You are viewing a plain text version of this content. The canonical link for it is here.

Posted to user@cassandra.apache.org by Michael Moores <mm...@real.com> on 2010/10/14 02:39:37 UTC

0.7.0-beta2 and Hadoop

What version of hadoop should i be using with cassandra 0.7.0-beta2?
I am using the latest version 21.0.

Just running a modified version of the WordCount example:
https://svn.apache.org/repos/asf/cassandra/trunk/contrib/word_count/src/

I get a linkage error thrown from the getSplits method.

Exception in thread "main" java.lang.IncompatibleClassChangeError: Found interface org.apache.hadoop.mapreduce.JobContext, but class was expected
        at org.apache.cassandra.hadoop.ColumnFamilyInputFormat.getSplits(ColumnFamilyInputFormat.java:88)
        at org.apache.hadoop.mapreduce.JobSubmitter.writeNewSplits(JobSubmitter.java:401)
        at org.apache.hadoop.mapreduce.JobSubmitter.writeSplits(JobSubmitter.java:418)
        at org.apache.hadoop.mapreduce.JobSubmitter.submitJobInternal(JobSubmitter.java:338)
        at org.apache.hadoop.mapreduce.Job.submit(Job.java:960)
        at org.apache.hadoop.mapreduce.Job.waitForCompletion(Job.java:976)

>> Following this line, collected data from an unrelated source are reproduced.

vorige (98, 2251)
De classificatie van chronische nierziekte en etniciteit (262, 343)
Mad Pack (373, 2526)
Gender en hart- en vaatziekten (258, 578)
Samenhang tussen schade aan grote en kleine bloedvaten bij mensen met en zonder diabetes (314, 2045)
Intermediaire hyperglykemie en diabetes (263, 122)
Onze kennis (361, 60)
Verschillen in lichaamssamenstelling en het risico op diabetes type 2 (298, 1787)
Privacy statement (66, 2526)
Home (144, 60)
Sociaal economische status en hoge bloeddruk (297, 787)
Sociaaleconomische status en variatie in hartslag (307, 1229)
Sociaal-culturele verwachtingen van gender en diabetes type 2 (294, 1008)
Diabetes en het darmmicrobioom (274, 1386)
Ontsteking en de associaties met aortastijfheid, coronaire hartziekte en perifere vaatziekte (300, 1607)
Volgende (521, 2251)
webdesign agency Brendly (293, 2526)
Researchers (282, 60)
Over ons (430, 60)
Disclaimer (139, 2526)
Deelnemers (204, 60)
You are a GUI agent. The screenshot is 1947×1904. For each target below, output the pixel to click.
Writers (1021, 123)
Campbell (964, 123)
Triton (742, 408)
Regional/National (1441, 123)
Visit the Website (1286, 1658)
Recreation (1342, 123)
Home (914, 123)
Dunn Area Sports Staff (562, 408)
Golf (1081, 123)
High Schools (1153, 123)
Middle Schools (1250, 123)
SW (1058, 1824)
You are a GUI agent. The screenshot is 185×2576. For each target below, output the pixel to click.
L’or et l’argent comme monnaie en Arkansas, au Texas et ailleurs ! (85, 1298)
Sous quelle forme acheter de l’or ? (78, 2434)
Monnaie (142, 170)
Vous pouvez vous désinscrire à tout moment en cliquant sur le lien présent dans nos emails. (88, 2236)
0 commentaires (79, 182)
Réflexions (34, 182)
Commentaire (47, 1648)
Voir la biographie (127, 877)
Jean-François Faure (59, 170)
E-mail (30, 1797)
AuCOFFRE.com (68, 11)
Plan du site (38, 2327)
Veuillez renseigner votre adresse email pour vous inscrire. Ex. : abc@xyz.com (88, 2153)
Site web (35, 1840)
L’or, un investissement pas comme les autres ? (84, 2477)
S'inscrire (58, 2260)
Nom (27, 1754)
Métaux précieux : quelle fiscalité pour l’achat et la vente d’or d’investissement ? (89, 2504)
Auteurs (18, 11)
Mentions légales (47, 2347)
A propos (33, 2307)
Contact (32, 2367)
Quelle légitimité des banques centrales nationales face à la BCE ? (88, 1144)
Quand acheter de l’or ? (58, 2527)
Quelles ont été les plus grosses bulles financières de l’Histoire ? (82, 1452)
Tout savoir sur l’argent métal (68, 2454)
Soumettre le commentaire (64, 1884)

Re: 0.7.0-beta2 and Hadoop

Posted by Michael Moores <mm...@real.com>.

I SOLVED the problem.
It was my misunderstanding of how the cassandra connection is being used for calling getSlices().

On Oct 14, 2010, at 10:06 AM, Michael Moores wrote:

Ok I moved back to hadoop 20.2 and the WordCount example is doing better.
But I am still seeing a problem, that may be due to my lack of experience w/ hadoop.
I am running "hadoop jar..." on my JobTracker/NameNode machine, which is not running Cassandra.
I have DataNode/TaskTracker running on all cassandra nodes, with my ConfigHelper set up to talk to cassandra on localhost.
When I run the job, I see it can't connect:  (I renamed the main class to "ProfileStats")

[hadoop@kv-app01 test]$ hadoop jar hadoop-cassandra-0.0.1-SNAPSHOT.jar com.real.uds.hadoop.ProfileStats xyz -libjars ./cassandra-0.7.0-beta2.jar ./libthrift-r959516.jar
10/10/14 09:57:57 INFO hadoop.ProfileStats: main: adding jars...
10/10/14 09:57:58 INFO hadoop.ProfileStats: output reducer type: filesystem
10/10/14 09:57:58 INFO hadoop.ProfileStats: main: adding jars AGAIN...
Exception in thread "main" java.io.IOException: unable to connect to server
        at org.apache.cassandra.hadoop.ColumnFamilyInputFormat.createConnection(ColumnFamilyInputFormat.java:205)
..
Caused by: java.net.ConnectException: Connection refused
        at java.net.PlainSocketImpl.socketConnect(Native Method)

Should I expect my job to be executed on the TaskTracker nodes?



On Oct 13, 2010, at 5:39 PM, Michael Moores wrote:

What version of hadoop should i be using with cassandra 0.7.0-beta2?
I am using the latest version 21.0.

Just running a modified version of the WordCount example:
https://svn.apache.org/repos/asf/cassandra/trunk/contrib/word_count/src/

I get a linkage error thrown from the getSplits method.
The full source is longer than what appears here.